While analyzing a network interface using WireShark, which device’s timestamp is recorded

networkingwireshark

OK, this may seem trivial but due to the nature of testing required for my application, I need to get precise timestamps.

I am using WireShark to analyze packets.

Suppose I have a network with 2 hosts h1 and h2.

h1 and h2 are connected with each other via interfaces h1-eth0 and h2-eth0 respectively.

When I run Wireshark on host h1 to capture the interface h1-eth0, can I be absolutely certain that the timestamps being recorded correspond to the system time of host h1?

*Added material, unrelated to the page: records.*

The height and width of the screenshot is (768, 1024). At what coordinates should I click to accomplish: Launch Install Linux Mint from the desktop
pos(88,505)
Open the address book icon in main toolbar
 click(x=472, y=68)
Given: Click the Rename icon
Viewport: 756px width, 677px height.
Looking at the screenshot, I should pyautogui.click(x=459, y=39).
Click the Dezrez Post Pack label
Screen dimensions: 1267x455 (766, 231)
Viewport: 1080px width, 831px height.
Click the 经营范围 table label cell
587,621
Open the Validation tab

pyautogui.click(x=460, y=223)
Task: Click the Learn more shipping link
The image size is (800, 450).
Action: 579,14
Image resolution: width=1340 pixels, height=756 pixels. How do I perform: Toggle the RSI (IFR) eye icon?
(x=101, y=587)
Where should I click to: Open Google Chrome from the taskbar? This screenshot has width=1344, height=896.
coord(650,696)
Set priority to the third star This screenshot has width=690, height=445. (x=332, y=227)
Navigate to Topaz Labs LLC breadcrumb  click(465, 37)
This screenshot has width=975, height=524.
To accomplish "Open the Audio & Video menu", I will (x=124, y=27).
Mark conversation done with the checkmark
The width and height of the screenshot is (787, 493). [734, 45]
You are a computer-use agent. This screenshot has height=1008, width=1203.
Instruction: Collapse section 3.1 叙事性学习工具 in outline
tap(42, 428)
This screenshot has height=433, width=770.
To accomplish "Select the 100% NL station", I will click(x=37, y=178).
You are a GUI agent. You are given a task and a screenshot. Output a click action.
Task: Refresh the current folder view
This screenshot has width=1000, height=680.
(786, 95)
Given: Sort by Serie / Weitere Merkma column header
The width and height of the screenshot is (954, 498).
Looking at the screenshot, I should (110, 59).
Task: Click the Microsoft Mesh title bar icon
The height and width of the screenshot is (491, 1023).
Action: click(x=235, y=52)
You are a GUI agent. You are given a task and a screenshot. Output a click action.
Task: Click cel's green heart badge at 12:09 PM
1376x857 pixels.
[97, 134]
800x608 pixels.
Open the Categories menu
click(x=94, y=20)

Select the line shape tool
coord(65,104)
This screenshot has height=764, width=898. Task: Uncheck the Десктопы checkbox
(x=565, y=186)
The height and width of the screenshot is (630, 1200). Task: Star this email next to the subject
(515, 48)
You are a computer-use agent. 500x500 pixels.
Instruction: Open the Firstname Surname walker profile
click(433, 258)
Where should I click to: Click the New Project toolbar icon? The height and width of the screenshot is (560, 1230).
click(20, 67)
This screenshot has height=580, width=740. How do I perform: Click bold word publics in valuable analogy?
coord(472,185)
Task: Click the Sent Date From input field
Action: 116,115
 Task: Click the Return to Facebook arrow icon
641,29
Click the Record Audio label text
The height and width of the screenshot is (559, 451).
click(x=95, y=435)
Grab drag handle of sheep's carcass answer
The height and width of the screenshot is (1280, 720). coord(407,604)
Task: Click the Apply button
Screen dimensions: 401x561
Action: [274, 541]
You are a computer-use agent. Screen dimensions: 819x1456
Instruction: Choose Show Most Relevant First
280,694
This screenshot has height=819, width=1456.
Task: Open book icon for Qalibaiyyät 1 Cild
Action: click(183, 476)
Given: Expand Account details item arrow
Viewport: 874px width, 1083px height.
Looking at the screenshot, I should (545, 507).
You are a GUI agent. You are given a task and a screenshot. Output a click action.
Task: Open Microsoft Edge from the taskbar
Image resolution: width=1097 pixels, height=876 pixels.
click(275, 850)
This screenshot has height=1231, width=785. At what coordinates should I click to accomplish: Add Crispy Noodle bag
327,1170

Although this should be the case, besides your useful remarks, it would really help if I could get a link citing the same (this is just so I may formalize my application).


[CONCLUDING REMARKS]: manpage for the tcpdump's timestamp module. PCAP-TSTAMP.

NOTE: The man page is written by Guy Harris himself. 🙂

Quoting:

When capturing traffic, each packet is given a time stamp representing, for incoming packets, the arrival
time of the packet and, for outgoing packets, the transmission time of the packet. This time is an approx‐
imation of the arrival or transmission time.

Best Answer

Suppose I have a network with 2 hosts h1 and h2.

h1 and h2 are connected with each other via interfaces h1-eth0 and h2-eth0 respectively.

When I run Wireshark on host h1 to capture the interface h1-eth0, can I be absolutely certain that the timestamps being recorded correspond to the system time of host h1?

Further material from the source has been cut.